Another crucial element is supplier collaboration. The CDP Supply Chain Report shows that, for many companies, the environmental impacts tied to suppliers far exceed those from in-house operations—often by over ten times higher. This makes supplier engagement essential to meaningful sustainability progress. By conserving ecosystems, implementing sustainable production, and encouraging circular practices, the research highlights the need for businesses to extend their environmental attention beyond climate change to encompass forests, water, and biodiversity. Engaging suppliers and taking action along the value chain are necessary to achieve this, particularly as new environmental requirements take effect.
Policy support is also important. According to the OECD’s 2025 study on biodiversity-positive incentives, payments for ecosystem services, biodiversity subsidies, and credit schemes are examples of results-based and performance-linked strategies that can make environmental protection a central component of business decisions. By paying suppliers for quantifiable ecological improvements, these procurement rules can help mainstream biodiversity throughout supply chains.

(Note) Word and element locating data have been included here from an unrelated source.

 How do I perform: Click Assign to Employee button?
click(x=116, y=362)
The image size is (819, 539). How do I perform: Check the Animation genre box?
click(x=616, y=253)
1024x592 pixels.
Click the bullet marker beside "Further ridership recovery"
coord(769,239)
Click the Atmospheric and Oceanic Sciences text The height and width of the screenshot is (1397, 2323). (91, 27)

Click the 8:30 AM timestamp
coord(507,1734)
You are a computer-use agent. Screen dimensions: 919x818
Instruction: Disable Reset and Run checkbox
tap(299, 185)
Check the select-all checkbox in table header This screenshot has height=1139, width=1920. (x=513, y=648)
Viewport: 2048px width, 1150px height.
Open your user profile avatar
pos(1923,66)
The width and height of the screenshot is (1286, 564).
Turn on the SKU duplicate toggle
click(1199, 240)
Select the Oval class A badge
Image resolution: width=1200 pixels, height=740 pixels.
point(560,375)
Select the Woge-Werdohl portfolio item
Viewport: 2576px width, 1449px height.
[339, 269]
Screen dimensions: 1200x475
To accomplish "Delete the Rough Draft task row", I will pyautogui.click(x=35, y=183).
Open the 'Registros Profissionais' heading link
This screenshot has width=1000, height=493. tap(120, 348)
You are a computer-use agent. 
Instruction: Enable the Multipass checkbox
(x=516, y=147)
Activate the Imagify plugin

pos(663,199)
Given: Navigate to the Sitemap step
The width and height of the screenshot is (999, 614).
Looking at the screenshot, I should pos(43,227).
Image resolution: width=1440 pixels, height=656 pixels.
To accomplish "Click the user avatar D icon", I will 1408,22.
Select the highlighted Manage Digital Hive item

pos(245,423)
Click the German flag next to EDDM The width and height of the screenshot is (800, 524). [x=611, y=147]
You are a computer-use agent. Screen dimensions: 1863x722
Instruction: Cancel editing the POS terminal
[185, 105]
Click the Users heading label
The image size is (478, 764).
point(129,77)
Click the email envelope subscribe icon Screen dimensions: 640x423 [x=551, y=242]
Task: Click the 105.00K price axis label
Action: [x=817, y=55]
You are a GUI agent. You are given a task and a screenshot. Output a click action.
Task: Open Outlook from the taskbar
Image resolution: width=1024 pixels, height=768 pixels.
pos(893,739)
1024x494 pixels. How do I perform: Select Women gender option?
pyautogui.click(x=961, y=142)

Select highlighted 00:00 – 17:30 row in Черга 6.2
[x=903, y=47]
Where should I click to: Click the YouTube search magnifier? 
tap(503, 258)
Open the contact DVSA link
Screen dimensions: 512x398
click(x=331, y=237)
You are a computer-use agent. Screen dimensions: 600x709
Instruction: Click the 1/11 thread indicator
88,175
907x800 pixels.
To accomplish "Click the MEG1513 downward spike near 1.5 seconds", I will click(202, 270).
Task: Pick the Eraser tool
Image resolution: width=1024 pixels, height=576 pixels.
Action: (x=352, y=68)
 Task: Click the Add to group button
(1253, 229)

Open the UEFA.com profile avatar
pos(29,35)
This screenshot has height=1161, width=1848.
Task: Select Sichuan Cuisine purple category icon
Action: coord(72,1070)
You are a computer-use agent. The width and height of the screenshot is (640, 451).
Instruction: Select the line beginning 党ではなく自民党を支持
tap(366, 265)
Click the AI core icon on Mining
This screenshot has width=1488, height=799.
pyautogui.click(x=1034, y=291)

Nature-positive procurement is not only ethically just, but it also makes excellent commercial sense. Regenerative farming, ecosystem restoration, and investments in soil health can create new markets, foster community trust, and attract investors who respect resilience and long-term sustainability.
As the World Economic Forum notes, integrating ecology into urban planning helps create thriving, resilient environments. Likewise, when procurement embeds nature-positive principles into supply chains, it protects the natural resources essential to sustaining industry and long-term growth.
Procurement leaders who adopt this perspective shift from controlling costs to creating value. They position their businesses as leaders in sustainable growth, foresee legislative changes, and future-proof their supply networks against ecological shocks. Carbon targets are complemented rather than replaced by nature-positive procurement strategies.
Carbon neutrality is still important, but it’s not the whole story. Giving back to nature more than we take is the topic of the following chapter. Nature-positive procurement is not a goal for the future.